(WHAT NEEDS TO BE DONE)
Rewrite the lines from the first one through the line with "[BSc Computer Science] (336, 325)", putting "Mathematics" wherever "Maths" appears and leaving everything else as it is. Give only those lines.

————

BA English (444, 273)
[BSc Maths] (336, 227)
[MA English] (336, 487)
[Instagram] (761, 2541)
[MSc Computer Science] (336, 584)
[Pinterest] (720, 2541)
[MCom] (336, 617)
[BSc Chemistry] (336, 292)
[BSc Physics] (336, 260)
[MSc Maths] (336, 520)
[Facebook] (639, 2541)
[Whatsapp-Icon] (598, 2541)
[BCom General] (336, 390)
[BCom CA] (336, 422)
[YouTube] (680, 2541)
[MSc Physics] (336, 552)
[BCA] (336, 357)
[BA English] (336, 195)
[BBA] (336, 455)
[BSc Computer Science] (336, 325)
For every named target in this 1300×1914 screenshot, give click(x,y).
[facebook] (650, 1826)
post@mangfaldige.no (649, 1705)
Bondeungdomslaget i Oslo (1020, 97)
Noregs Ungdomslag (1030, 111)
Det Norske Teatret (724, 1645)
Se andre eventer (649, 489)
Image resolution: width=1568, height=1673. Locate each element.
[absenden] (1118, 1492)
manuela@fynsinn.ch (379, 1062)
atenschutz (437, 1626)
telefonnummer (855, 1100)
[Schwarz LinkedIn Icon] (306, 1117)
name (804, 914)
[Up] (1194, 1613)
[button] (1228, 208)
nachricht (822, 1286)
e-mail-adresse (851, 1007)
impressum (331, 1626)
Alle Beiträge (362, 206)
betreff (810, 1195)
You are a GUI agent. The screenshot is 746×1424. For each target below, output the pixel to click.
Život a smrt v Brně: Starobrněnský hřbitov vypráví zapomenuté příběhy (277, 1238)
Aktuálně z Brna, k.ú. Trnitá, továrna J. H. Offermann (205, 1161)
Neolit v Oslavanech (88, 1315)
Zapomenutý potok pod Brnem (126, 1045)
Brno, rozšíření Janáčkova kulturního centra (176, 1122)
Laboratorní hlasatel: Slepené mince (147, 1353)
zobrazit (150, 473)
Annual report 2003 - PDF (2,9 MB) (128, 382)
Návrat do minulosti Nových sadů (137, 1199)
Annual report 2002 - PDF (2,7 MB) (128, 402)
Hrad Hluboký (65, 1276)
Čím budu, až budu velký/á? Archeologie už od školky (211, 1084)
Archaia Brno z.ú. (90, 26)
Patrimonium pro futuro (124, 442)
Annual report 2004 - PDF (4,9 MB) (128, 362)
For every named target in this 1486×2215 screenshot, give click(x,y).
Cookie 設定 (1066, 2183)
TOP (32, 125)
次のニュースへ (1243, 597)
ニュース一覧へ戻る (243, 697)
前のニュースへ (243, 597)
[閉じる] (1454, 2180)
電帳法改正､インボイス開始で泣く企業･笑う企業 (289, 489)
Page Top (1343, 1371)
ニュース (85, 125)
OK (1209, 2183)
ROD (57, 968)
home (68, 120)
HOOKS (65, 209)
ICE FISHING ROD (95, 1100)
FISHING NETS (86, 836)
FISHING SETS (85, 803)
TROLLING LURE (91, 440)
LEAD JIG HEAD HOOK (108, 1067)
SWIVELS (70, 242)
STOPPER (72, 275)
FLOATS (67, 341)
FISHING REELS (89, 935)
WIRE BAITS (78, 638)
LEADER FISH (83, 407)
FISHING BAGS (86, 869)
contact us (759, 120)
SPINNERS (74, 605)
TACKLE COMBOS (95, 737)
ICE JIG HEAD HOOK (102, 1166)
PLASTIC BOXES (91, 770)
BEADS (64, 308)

————

(FINISHED EXERCISE)
BA English (444, 273)
[BSc Mathematics] (336, 227)
[MA English] (336, 487)
[Instagram] (761, 2541)
[MSc Computer Science] (336, 584)
[Pinterest] (720, 2541)
[MCom] (336, 617)
[BSc Chemistry] (336, 292)
[BSc Physics] (336, 260)
[MSc Mathematics] (336, 520)
[Facebook] (639, 2541)
[Whatsapp-Icon] (598, 2541)
[BCom General] (336, 390)
[BCom CA] (336, 422)
[YouTube] (680, 2541)
[MSc Physics] (336, 552)
[BCA] (336, 357)
[BA English] (336, 195)
[BBA] (336, 455)
[BSc Computer Science] (336, 325)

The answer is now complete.